From the August/September 2023 Issue  

Special Effects

Writer Marirose Krall  |  Photographer Lauren Hagerstrom  |  Designer Sheila Rich, CID, CAPS, ASID, IIDA  |  Location Monmouth County, NJ

A unique combination of striking elements makes up this Monmouth County primary bathroom

The words “edgy” and “Victorian” tend not to be used together, but both of those adjectives could describe elements of this primary bathroom in Monmouth County, New Jersey. “The house is contemporary,” says designer Sheila Rich, of Monmouth Beach-based Sheila Rich Interiors. “But when I went shopping with the client, she fell in love with the bathtub. I told her we could make this work.”

Brass inserts frame the black tile behind the vanity to create a smooth transition between the white tile, with its markedly raised lines, and the black tile, which has subtler texturing. The vanities are stained, rather than lacquered, which allows the grain to show through. “They have their own personalities,” Rich says. “They needed to be important without screaming out.”

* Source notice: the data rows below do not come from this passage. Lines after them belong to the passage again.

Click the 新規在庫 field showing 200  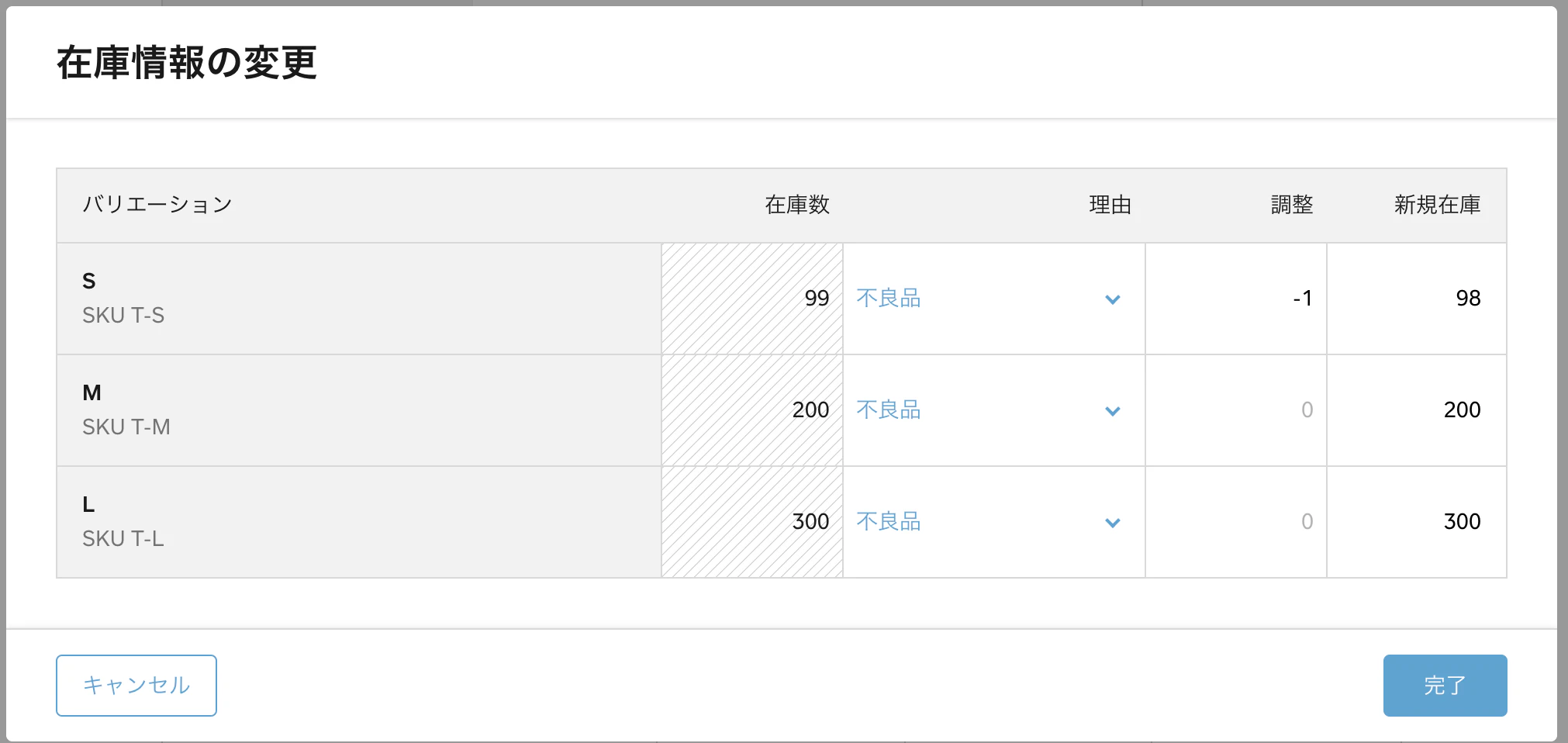tap(1417, 410)
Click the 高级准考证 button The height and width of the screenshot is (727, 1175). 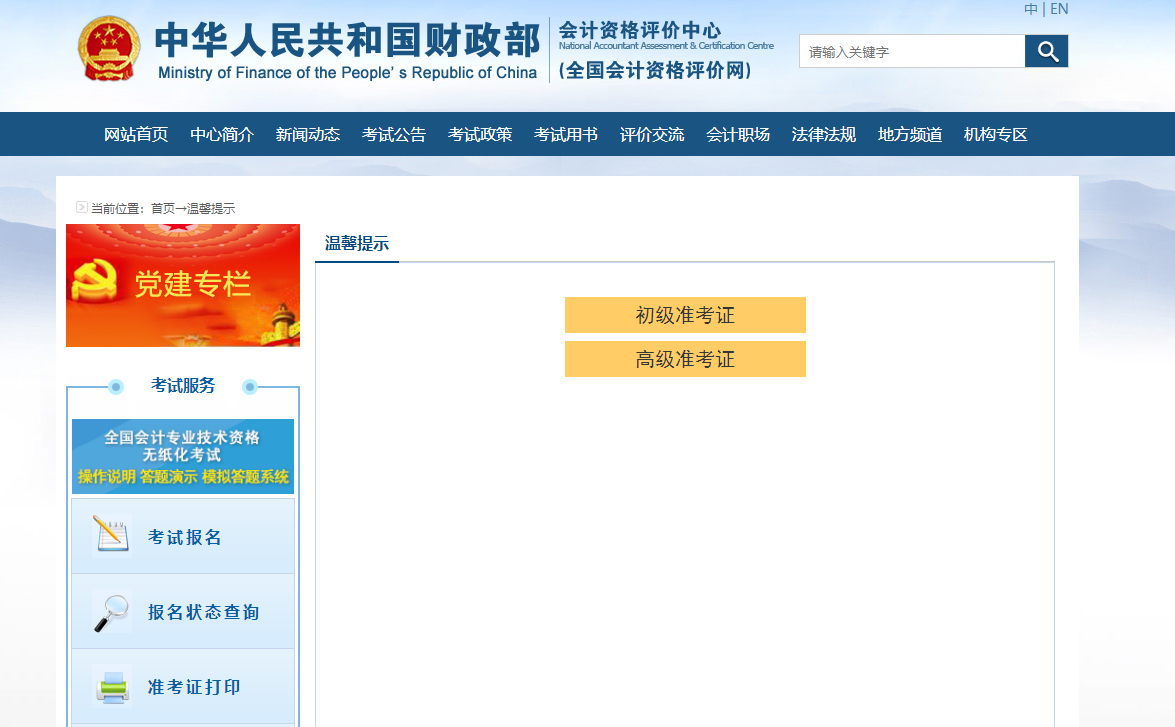685,359
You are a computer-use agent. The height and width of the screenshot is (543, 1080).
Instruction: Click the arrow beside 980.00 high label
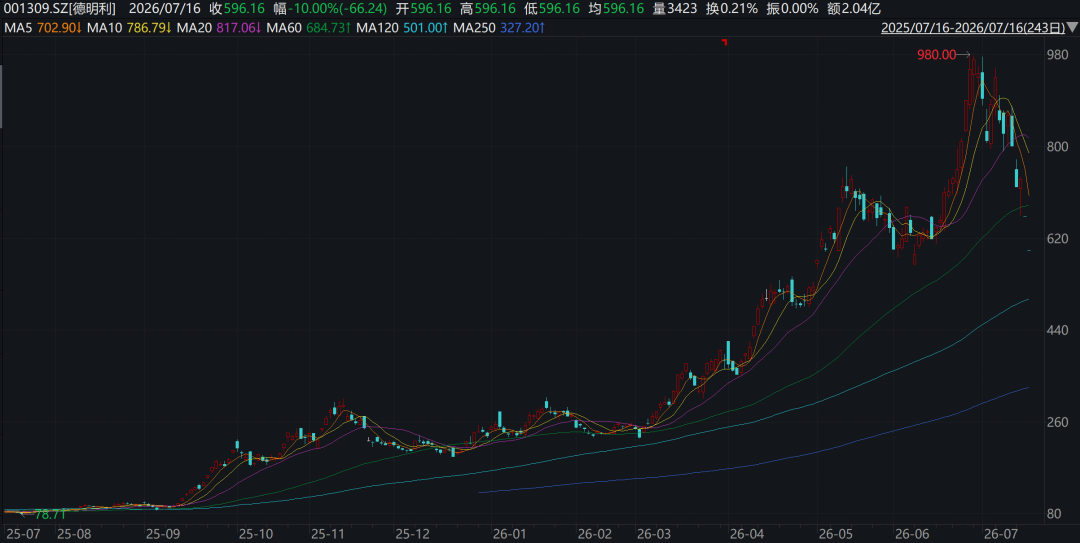point(964,55)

And make it work, they did. The bathtub in question is a claw-foot beauty resting on monarch feet — with a shape well known from its Victorian predecessors. The tub’s black exterior is what makes it special, and what made it exactly the right choice for this bathroom. “The clients love black and white,” Rich says. “Everything else in the house, except for the children’s rooms, is black and white.”

The bathtub isn’t the only history-inspired element in the room. “The floor has an Old World look,” says Rich, a state-certified interior designer Certified Aging-in-Place Specialist and member of the American Society of Interior Designers and International Interior Design Association. “Floors like this used to be made from cement. These are porcelain copies of cement tiles.” The dramatic design of the tile required that other fixtures be carefully considered. “We had to work around that floor because it makes a very big statement.”

In contrast to the floor tile, the walls in the bath and shower area are a shingle shade: white. But the wall tiles are not without their own distinguishing features. Rich wanted the walls to be just as distinctive as the floor, without clashing. “I was looking for something that was not going to fade into oblivion,” she says. The solution was tile featuring raised, undulating lines. “When you touch it, you can feel the waves.”

The white wall tile wraps around the space until it gets to the dual vanities, which are on opposite walls. There, the wall tile meets the black tile of the vanity backsplashes. “The two tiles have to marry,” Rich says, “but I didn’t want the black tile to be boring, so we opted for tone on tone with a little texture. It doesn’t compete with the white, but it holds its own.”

And though this space is furnished with a variety of unique elements, it comes together harmoniously. “I wanted each space to have its own personality within the whole, but there’s nothing that’s screaming out at you,” Rich says. “I always say that interior design is the art of geometry, where the whole is larger than its parts; that’s what is happening here.”

Editor’s Note: Sheila Rich won a 2023 Silver Design Excellence Award for this project in the Residential Large Bath >51 Square Feet category from the American Society of Interior Designers, New Jersey Chapter.